=== Task data ===
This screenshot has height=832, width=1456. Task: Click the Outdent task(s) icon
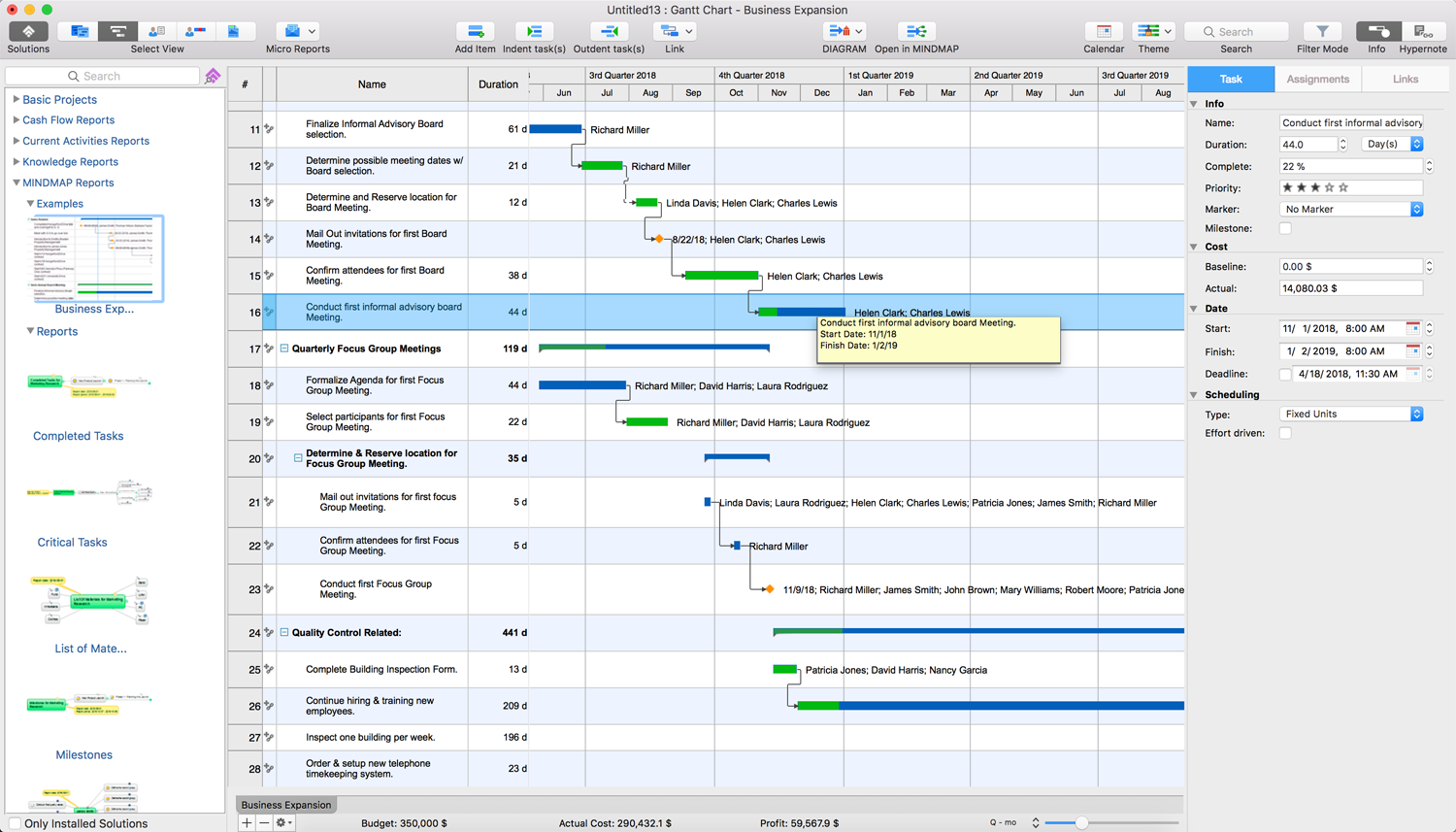[x=609, y=32]
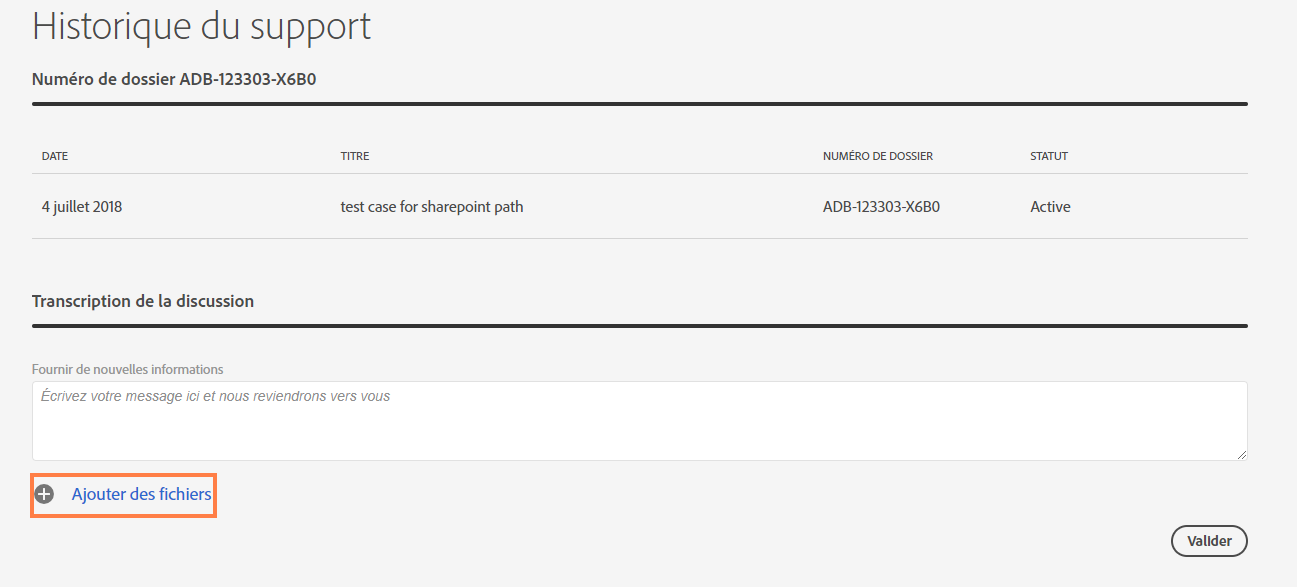Grab the text area resize handle
1297x587 pixels.
point(1242,455)
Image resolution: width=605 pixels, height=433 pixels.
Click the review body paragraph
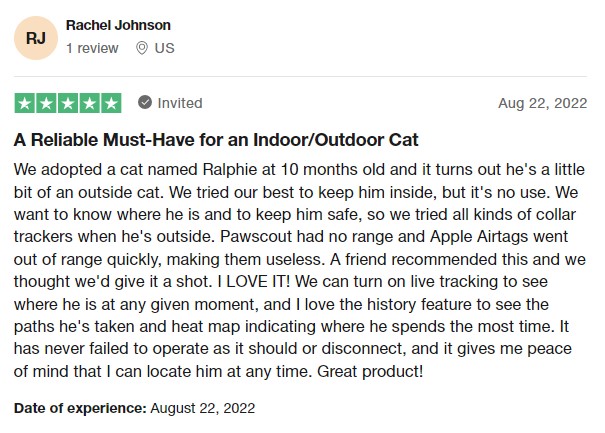pyautogui.click(x=300, y=270)
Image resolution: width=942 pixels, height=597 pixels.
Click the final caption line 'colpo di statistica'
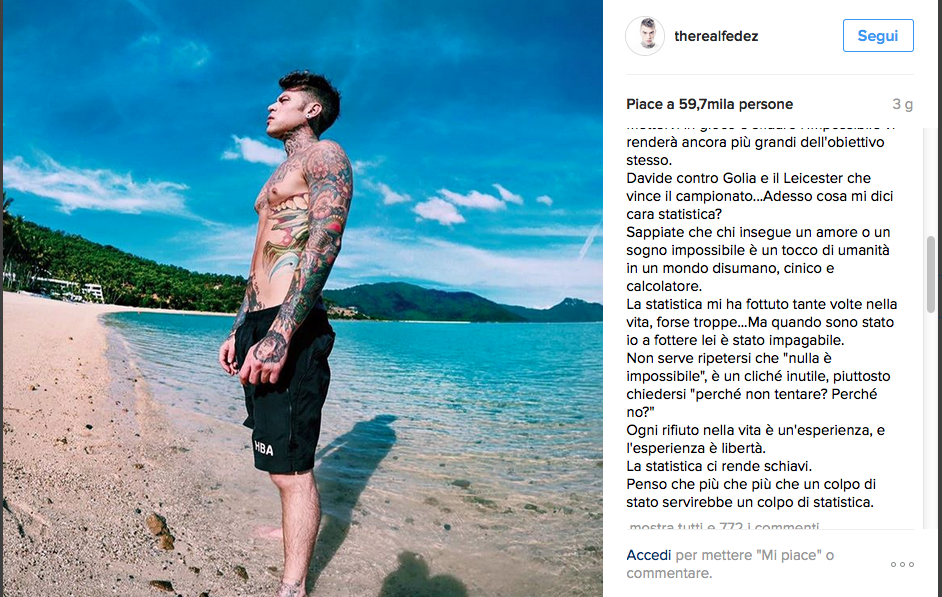click(750, 502)
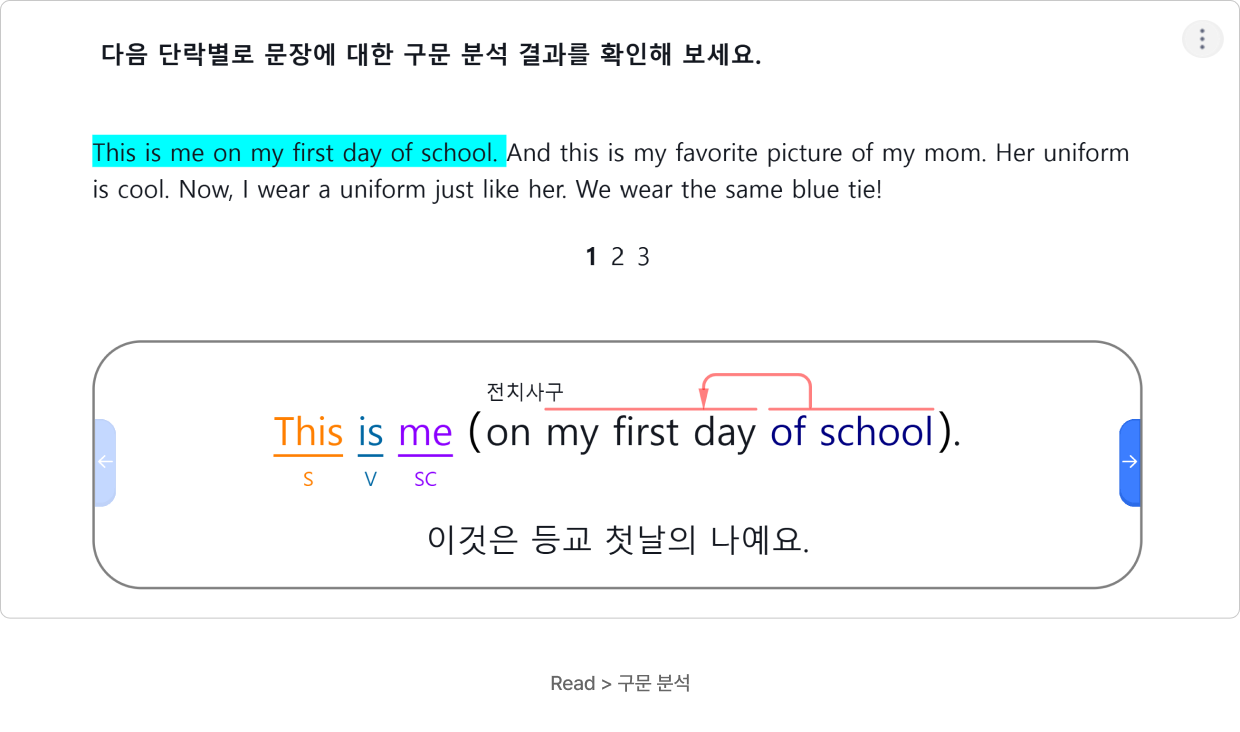
Task: Select paragraph page 1
Action: [x=591, y=257]
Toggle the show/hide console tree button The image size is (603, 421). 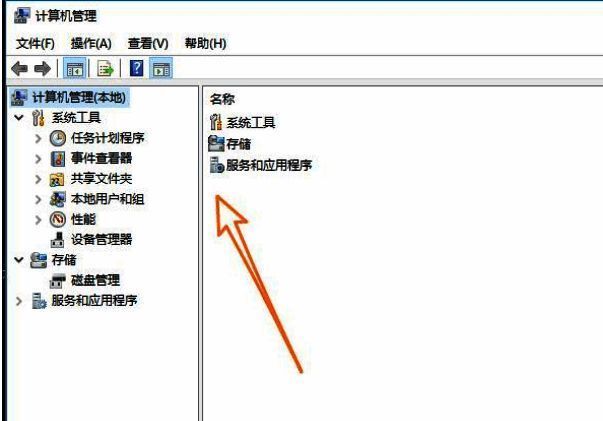click(x=74, y=69)
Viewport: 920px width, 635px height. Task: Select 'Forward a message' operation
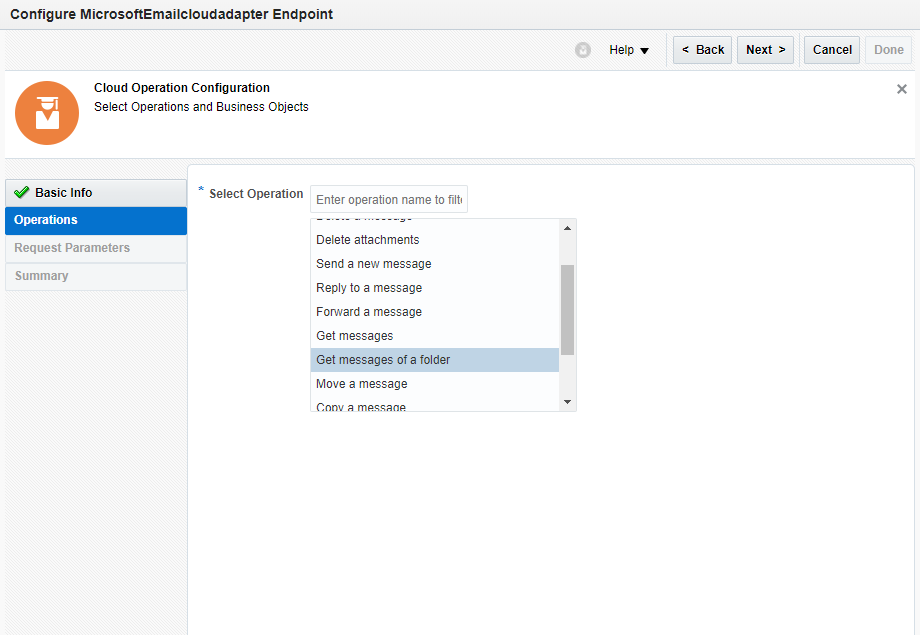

=== Goal of the exercise ===
Go through the listing above. Show each line where the word "resolution" is found.

=== Reply to the task ===
Image resolution: width=605 pixels, height=433 pixels.
Image resolution: width=942 pixels, height=597 pixels.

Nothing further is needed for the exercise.